On Jun 17, 7:39*pm, Hellman wrote:
I've been flying gliders for years, but the following question only
occurred to me recently: In mechanically compensated varios, the TE
pressure is supposed to be as much below static as pitot is above
that. That makes sense since "ram air pressure" increases as v^2, as
does the kinetic energy of the ship. But pitot pressure is
proportional to IAS, whereas the kinetic energy of the ship would seem
to need TAS. If I haven't made a mistake (and please correct me if I
have), TE compensation will only be correct at one altitude. At higher
altitudes it will be under compensated, and at lower altitudes over
compensated. Comments please!

Martin

I predict this will be a long thread.

First principles:

Total energy vario systems sum the kinetic energy of speed and the
potential energy of height and display the rate at which that sum is
changing with time in knots or meters per second.

This calculation must be done in the same domain and in the same
units. i.e. true airspeed + true rate of climb or indicated airspeed
+ indicated rate of climb in the air-data domain. TE calculations can
also be done entirely in the inertial domain though no such system
exists to my knowledge.

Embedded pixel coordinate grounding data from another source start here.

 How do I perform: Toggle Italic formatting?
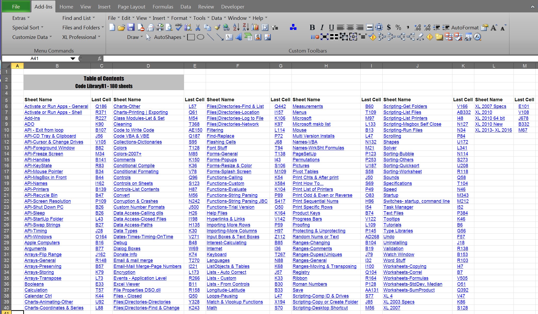[x=322, y=27]
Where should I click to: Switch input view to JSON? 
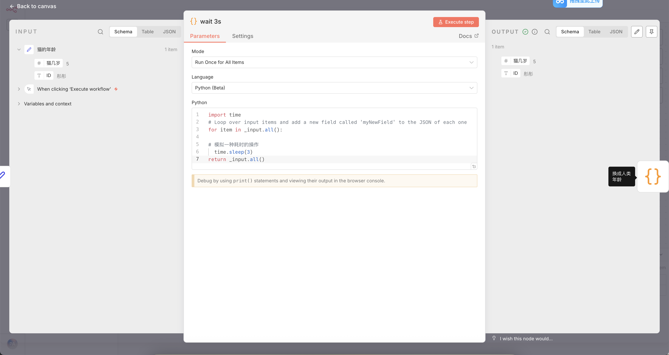(x=169, y=32)
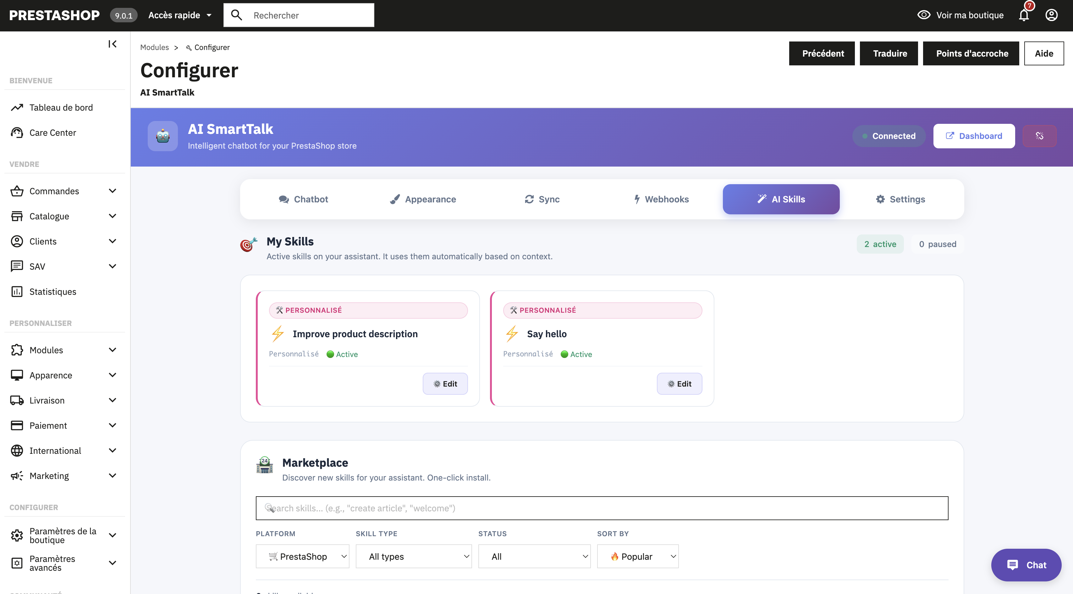Toggle the 2 active skills filter
The image size is (1073, 594).
pyautogui.click(x=880, y=244)
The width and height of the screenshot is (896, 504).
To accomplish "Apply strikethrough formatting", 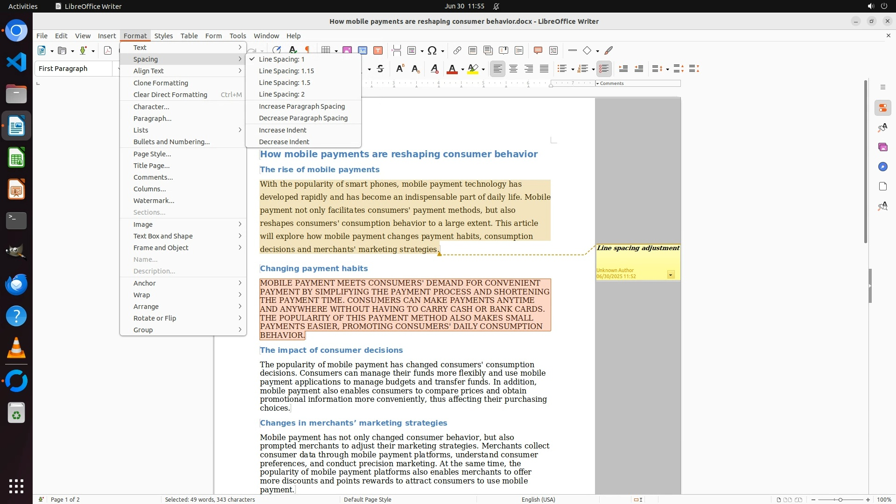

Don't mix units or domains.

An example is the Borgelt B50/B500 varios which are altitude
compensated to give true rate of climb and which calculate TE with
true airspeed to produce a fast, smooth and accurate TE vario.

These varios, like most, use a probe which may be regarded as a
special static port which is carefully crafted to respond in a precise
way to airspeed changes while being relatively insensitive to yaw and
pitch angles. The real 'magic' of an air-data TE vario is in the
probe.

You could, if so inclined, connect the TE port on the vario to regular
static ports and have a perfectly workable, if non-compensated, vario.